The 10 (species) × 2 (pre/post) repeated measures ANOVA for willingness showed greater overall change, but no significant species effect: F (9, 140) = 1.54, p = .13. There was no decline in the average willingness response, indicating that the scores increased following the programs (Figures 3 and 4). Individual post hoc comparisons found that willingness to be near the Eastern foxsnake, Virginia opossum, and Eastern screech owl increased significantly more than it did for the woodchuck, and there was less change for the Eastern foxsnake and Eastern screech owl (p < .05) than the woodland box turtle.

We conducted a 10 (species) × 2 (rating type) repeated measures ANOVA on the mean difference scores to see if there was more change in willingness than affiliation. Between affiliation and willingness, willingness changed more than affiliation. There was an overall effect on animals (F (9, 140) = 2.48, p = .01), as in the previous analysis, but there was also a significant effect on affiliation and willingness rating, with a greater change detected in willingness than in affiliation “post” program, F ( 1, 140) = 8.38, p = .004. There was no significant interaction between species and rating type (p = .36) in the repeated measures ANOVA. Except for the striped skunk, “pre” to “post” differences were always larger for willingness than affiliation (Table 1).
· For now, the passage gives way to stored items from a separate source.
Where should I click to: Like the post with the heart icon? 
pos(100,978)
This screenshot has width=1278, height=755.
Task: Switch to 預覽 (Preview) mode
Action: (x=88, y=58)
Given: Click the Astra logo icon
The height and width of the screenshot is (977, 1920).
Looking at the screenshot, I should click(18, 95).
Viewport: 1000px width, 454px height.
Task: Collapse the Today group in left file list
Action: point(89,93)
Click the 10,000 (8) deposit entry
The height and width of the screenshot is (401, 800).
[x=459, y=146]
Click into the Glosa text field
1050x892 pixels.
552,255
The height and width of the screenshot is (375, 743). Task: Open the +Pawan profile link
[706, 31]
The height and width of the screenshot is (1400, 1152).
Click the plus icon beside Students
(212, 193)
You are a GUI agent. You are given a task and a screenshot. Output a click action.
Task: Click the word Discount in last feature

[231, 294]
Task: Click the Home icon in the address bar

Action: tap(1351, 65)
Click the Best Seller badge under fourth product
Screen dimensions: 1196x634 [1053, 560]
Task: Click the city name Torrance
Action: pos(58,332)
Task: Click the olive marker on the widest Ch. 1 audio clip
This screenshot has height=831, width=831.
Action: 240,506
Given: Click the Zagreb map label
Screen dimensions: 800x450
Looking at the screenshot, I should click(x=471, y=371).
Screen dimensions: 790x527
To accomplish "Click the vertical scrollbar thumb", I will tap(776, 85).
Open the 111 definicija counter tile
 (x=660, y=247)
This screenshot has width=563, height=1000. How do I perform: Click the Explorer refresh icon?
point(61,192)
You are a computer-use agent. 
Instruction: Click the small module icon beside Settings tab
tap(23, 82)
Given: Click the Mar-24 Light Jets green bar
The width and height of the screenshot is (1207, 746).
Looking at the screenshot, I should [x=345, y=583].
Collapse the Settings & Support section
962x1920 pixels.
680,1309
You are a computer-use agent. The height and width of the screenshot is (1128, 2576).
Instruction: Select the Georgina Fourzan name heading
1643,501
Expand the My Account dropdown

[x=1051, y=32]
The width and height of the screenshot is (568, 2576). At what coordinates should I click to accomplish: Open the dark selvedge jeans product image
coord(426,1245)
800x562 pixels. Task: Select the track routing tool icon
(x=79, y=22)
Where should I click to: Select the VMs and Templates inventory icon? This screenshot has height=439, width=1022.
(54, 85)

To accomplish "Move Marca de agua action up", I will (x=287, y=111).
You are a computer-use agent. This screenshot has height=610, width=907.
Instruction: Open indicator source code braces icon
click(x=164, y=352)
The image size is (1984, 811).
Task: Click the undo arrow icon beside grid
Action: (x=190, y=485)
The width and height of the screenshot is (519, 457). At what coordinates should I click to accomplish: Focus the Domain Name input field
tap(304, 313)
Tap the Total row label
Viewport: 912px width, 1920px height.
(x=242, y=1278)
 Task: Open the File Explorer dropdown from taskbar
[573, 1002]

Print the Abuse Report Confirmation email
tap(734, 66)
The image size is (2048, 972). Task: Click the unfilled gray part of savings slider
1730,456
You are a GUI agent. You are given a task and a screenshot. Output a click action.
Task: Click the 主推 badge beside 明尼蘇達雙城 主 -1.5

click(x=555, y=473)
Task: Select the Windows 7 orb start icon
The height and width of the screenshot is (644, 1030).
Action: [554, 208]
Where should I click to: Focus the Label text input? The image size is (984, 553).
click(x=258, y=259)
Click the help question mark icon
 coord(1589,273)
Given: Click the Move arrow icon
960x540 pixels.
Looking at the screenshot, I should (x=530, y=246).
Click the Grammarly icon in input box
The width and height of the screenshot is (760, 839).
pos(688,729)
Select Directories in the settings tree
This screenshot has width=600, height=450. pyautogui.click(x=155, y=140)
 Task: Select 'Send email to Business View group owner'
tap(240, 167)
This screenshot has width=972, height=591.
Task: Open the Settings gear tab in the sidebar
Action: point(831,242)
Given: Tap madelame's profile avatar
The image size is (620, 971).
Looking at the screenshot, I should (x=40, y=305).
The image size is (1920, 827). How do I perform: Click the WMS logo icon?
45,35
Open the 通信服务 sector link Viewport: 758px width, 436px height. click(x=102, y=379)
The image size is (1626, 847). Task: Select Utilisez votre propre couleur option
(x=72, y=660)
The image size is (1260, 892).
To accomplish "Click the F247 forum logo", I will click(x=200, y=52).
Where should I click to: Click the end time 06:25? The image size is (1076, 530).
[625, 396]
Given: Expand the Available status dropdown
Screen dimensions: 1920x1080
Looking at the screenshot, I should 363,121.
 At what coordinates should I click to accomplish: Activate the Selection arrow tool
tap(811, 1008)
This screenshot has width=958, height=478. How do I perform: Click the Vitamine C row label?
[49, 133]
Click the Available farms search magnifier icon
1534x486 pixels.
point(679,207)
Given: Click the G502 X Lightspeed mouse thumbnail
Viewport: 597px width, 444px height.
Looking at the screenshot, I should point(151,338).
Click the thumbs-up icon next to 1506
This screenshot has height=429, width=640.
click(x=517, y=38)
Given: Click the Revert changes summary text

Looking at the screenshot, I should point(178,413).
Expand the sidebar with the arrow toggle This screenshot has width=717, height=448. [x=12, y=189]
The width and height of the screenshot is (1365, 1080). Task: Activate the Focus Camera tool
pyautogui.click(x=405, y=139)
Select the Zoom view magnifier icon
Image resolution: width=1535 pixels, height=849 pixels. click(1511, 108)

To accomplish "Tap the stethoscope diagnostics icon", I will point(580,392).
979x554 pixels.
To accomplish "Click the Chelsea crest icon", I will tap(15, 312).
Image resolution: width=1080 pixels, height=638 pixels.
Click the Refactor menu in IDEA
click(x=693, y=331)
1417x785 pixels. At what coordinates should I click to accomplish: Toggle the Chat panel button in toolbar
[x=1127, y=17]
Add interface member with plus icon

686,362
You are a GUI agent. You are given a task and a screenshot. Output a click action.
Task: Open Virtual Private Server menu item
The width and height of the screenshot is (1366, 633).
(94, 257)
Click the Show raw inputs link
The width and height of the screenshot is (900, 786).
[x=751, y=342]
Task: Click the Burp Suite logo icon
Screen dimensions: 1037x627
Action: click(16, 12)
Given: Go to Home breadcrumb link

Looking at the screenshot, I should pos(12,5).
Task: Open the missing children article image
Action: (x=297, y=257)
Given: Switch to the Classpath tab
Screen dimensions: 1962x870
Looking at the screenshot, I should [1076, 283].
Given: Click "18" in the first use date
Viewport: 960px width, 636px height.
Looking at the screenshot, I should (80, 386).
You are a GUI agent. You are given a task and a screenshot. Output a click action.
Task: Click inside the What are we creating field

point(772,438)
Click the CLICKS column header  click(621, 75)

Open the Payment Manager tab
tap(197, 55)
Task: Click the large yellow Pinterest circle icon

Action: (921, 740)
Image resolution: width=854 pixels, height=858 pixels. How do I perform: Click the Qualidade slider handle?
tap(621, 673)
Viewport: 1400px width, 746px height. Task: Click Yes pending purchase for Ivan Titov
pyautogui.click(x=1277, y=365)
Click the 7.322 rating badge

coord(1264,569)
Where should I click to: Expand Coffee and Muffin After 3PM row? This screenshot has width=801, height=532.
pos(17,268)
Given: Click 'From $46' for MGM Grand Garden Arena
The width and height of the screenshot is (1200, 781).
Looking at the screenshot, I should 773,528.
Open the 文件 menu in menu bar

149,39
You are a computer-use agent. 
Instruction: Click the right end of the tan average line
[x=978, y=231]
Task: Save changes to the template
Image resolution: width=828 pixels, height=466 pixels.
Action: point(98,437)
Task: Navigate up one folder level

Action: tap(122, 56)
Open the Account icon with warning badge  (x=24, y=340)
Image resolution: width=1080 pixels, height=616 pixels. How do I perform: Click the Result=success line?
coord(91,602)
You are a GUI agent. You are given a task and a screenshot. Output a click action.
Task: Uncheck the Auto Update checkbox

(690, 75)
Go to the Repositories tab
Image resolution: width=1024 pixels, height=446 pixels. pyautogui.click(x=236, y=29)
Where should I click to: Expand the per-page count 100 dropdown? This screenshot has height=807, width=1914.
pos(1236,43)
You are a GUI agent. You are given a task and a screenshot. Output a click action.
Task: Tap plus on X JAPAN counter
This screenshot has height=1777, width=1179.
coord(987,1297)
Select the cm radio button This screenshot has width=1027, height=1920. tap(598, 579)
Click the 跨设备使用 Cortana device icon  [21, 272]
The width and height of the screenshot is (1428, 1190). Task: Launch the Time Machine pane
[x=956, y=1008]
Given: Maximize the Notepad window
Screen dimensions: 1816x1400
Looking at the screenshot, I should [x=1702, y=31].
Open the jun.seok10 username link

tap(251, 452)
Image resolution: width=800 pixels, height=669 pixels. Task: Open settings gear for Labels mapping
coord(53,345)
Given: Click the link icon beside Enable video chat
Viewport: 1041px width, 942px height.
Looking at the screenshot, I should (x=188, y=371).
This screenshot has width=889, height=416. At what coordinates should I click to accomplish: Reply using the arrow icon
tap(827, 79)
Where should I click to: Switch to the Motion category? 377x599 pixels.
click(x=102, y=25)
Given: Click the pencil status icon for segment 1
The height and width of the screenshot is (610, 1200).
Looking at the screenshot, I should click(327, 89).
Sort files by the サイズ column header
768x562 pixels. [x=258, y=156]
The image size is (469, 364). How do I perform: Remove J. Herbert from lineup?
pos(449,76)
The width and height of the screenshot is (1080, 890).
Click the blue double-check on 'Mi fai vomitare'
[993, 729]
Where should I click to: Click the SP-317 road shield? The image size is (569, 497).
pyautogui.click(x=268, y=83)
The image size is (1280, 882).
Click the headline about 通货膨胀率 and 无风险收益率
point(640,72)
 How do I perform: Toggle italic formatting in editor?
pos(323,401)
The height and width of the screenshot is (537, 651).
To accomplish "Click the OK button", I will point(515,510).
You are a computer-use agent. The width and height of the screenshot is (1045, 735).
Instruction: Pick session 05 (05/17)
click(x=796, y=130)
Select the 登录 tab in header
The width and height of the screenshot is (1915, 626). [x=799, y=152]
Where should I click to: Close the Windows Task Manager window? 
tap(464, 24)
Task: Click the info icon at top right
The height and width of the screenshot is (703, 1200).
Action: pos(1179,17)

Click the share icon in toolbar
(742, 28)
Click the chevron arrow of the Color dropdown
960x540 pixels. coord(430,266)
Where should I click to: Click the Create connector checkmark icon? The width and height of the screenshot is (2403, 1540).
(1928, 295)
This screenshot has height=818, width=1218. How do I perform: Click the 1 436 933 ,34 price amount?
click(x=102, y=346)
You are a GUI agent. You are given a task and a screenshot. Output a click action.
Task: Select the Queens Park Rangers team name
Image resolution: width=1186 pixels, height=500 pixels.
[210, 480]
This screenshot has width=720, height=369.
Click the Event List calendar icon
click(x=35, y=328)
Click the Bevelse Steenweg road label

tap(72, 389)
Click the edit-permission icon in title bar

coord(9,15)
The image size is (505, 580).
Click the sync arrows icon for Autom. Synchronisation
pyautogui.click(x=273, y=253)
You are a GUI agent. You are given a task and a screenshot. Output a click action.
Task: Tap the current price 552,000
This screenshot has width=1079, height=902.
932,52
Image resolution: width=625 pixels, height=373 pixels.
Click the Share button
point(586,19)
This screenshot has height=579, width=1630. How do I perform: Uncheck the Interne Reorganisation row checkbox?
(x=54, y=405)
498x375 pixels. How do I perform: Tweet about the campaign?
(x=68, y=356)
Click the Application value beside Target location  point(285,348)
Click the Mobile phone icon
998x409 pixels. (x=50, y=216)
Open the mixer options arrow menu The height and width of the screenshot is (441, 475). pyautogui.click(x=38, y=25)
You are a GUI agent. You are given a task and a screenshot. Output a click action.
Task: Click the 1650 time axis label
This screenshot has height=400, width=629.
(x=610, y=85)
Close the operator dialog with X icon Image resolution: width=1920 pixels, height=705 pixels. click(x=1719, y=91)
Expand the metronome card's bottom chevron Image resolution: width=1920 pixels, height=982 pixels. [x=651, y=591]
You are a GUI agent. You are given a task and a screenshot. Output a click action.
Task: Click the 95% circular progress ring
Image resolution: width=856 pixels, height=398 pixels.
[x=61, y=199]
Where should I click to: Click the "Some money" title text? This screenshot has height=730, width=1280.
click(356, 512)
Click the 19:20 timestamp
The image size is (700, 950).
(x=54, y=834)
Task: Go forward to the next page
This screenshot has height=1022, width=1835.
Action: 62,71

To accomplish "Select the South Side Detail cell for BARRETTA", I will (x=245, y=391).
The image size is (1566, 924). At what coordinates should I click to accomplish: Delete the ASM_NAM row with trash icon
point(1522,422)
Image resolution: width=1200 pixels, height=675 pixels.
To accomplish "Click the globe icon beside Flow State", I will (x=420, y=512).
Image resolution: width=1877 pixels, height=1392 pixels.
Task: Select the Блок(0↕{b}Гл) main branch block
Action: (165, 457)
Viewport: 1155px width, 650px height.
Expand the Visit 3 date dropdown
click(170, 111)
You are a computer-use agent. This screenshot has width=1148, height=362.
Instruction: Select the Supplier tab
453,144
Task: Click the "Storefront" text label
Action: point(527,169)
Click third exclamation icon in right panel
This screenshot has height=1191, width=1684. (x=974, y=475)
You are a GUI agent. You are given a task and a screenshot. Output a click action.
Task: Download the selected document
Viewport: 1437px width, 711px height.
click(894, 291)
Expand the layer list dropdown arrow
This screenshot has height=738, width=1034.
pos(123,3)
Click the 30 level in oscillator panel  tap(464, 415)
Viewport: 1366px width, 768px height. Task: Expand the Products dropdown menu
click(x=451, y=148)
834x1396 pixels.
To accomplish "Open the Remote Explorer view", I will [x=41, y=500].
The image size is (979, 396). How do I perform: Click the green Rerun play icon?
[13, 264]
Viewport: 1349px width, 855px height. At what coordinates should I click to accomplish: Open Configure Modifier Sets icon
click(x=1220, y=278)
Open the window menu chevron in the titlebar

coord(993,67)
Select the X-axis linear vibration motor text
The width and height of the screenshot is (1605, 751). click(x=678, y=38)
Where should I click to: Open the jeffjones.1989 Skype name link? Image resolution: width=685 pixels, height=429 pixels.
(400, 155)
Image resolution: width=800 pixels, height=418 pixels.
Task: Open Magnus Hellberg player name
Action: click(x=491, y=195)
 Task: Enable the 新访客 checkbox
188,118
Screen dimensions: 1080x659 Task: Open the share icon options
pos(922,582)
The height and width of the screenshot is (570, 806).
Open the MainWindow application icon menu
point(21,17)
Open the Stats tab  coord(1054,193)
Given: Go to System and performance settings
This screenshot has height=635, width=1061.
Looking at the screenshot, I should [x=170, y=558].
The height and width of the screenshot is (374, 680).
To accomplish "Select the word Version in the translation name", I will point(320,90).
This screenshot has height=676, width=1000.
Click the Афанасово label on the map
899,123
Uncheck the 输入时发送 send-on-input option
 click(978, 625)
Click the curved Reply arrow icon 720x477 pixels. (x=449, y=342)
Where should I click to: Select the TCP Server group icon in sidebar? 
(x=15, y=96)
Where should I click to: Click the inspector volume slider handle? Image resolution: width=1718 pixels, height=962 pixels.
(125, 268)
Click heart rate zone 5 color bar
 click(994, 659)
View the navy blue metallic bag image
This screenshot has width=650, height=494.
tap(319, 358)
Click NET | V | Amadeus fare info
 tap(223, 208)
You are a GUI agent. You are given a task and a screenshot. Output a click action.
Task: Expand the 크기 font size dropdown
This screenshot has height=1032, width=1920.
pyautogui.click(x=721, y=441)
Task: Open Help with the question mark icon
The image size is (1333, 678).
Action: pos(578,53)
To assess changes in affiliation and willingness in each species from “pre” to “post,” a series of matched, paired one‐tailed t‐tests were conducted within species. There were significant increases in affiliation ratings for five species: Eastern foxsnake (t (140) = 2.102, p = .037), Eastern screech owl (t (140) = 2.183, p = .031), red‐tailed hawk (t (140) = 2.774, p = .006), striped skunk (t (140) = 4.878, p = .001), and the Virginia opossum (t (140) = 4.140, p = .001). For willingness ratings, a significant difference was found in matched paired one‐tailed t‐tests for all species except the woodchuck and big brown bat: Eastern foxsnake (t (140) = 4.065, p = .0001), Eastern screech owl (t (140) = 4.330, p = 0001), great horned owl (t (140) = 2.720, p = .007), red‐tailed hawk (t (140) = 4.567, p = <.0001), snapping turtle (t (140 = 2.896, p = .004), striped skunk (t (140) = 2.207, p = .029), Virginia opossum (t (140) = 3.568, p = .0001), and woodland box turtle (t (140) = 2.522, p = .013) (Supporting Information: Table 2).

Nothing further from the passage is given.